[Input records — start]
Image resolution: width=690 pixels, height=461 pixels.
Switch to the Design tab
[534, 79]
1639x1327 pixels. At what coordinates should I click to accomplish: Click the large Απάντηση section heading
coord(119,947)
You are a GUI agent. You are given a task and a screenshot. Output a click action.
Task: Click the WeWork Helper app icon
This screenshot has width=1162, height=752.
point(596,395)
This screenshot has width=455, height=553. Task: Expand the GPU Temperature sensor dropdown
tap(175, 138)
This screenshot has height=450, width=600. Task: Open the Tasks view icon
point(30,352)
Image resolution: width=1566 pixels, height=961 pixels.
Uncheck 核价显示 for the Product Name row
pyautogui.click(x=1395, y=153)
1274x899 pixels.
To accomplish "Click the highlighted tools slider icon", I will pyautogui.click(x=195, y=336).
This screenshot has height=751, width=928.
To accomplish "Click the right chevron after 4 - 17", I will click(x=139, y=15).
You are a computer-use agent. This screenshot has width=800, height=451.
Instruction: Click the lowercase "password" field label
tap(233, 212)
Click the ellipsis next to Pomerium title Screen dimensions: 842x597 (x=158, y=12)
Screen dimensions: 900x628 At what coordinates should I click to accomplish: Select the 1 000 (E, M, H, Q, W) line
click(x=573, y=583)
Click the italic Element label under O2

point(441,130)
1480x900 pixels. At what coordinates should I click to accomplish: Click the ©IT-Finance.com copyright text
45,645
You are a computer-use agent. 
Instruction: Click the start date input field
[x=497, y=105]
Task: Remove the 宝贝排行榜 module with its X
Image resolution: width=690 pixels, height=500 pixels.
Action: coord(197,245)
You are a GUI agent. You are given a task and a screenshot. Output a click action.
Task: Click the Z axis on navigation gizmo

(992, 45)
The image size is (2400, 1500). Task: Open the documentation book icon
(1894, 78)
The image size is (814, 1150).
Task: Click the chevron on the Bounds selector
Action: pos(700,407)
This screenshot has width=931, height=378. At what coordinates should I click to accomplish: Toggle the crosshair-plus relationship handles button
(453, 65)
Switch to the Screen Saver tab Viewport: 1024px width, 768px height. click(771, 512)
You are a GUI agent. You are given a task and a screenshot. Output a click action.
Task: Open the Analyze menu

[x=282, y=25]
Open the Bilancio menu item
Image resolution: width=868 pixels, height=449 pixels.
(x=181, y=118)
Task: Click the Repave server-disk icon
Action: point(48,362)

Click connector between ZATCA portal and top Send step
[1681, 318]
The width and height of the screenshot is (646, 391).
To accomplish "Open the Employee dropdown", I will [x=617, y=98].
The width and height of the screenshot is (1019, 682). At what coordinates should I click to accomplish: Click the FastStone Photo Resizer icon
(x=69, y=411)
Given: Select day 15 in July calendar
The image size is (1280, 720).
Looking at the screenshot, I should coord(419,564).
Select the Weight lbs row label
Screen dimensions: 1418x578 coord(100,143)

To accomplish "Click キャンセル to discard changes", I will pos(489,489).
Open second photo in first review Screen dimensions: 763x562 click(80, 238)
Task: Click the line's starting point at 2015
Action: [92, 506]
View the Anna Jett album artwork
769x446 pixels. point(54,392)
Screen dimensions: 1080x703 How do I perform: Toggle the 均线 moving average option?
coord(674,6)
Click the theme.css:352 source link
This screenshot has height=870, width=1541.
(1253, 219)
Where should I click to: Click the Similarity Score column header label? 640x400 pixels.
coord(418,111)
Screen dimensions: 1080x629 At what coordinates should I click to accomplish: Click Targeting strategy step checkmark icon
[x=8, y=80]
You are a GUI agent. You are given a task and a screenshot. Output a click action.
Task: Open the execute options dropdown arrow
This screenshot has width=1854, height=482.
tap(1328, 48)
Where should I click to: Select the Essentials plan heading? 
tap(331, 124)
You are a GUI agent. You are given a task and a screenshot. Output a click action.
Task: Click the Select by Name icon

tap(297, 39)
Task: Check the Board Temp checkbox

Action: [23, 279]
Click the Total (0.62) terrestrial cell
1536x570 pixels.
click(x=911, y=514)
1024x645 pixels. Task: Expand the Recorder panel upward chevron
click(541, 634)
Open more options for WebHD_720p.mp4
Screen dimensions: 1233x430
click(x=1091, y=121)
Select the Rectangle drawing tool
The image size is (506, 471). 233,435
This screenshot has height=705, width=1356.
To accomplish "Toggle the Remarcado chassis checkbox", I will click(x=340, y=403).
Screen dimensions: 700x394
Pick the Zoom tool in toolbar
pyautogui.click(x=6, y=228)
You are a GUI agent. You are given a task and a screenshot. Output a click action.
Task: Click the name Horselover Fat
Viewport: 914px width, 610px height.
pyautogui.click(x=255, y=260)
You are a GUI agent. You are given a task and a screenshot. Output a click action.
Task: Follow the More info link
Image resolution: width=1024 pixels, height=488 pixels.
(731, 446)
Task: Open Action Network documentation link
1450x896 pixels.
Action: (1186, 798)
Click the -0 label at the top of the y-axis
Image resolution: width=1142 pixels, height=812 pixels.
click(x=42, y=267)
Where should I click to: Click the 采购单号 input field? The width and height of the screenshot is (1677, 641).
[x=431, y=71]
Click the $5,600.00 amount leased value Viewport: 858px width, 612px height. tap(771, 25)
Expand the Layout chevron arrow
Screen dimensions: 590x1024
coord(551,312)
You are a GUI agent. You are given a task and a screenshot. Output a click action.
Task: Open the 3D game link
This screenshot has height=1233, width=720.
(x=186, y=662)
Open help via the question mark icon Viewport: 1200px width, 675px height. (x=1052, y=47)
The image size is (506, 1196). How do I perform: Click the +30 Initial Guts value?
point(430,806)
[Input records — finish]
- Work instructions
Look through the data above. Each line containing the word "arrow" needs to be copied.

- Answer box
Task: Open the execute options dropdown arrow
Expand the Layout chevron arrow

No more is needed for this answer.